SUPPLIED RECORDS: Begin
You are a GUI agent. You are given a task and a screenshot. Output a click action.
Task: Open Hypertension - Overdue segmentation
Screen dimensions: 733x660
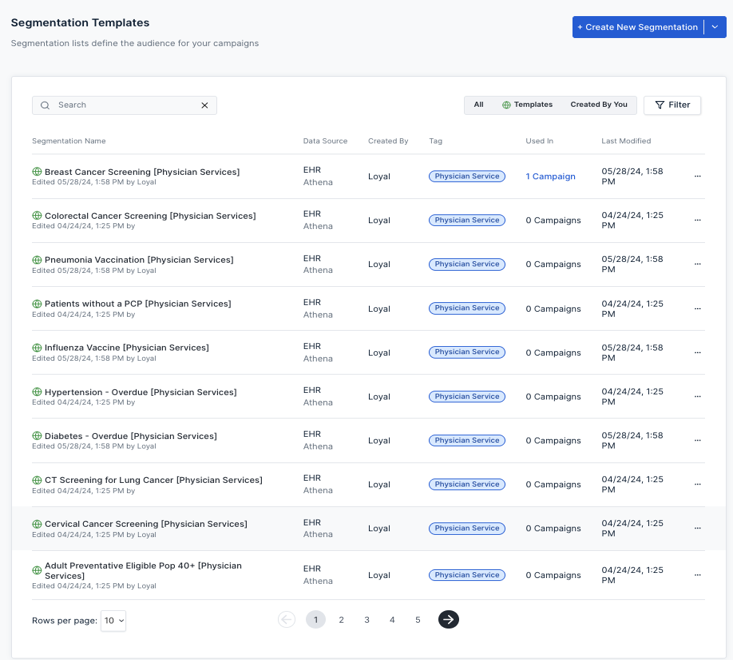[141, 392]
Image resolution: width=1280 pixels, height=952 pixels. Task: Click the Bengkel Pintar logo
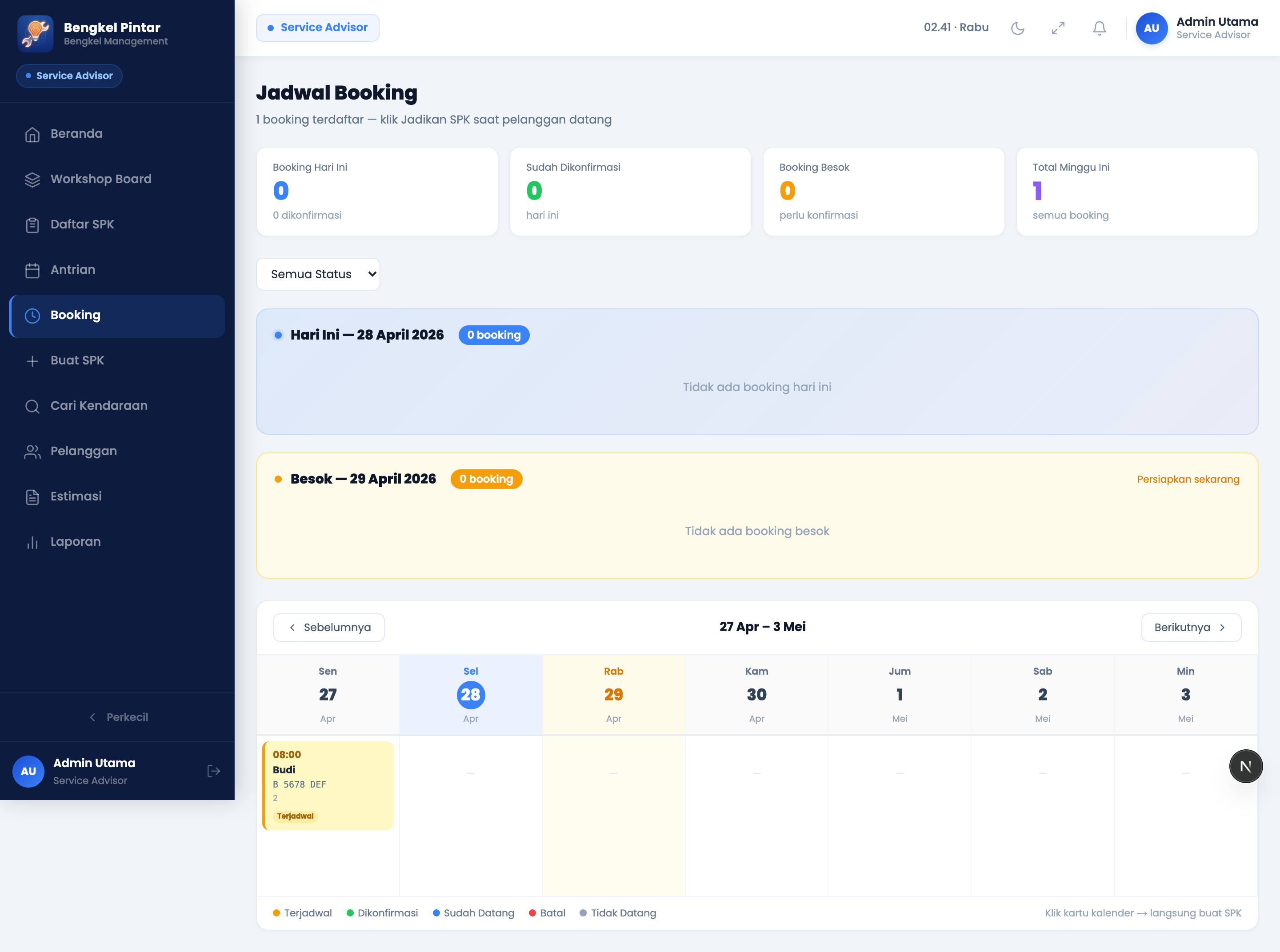[x=36, y=33]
SUPPLIED RECORDS: End
:: WORK ORDER ::
Restate exactly the lines that start at the "Task: Open Hypertension" line and end with the last line of the material above, leaving out the pictures.

:: TASK ANSWER ::
Task: Open Hypertension - Overdue segmentation
Screen dimensions: 733x660
[141, 392]
Image resolution: width=1280 pixels, height=952 pixels. Task: Click the Bengkel Pintar logo
[x=36, y=33]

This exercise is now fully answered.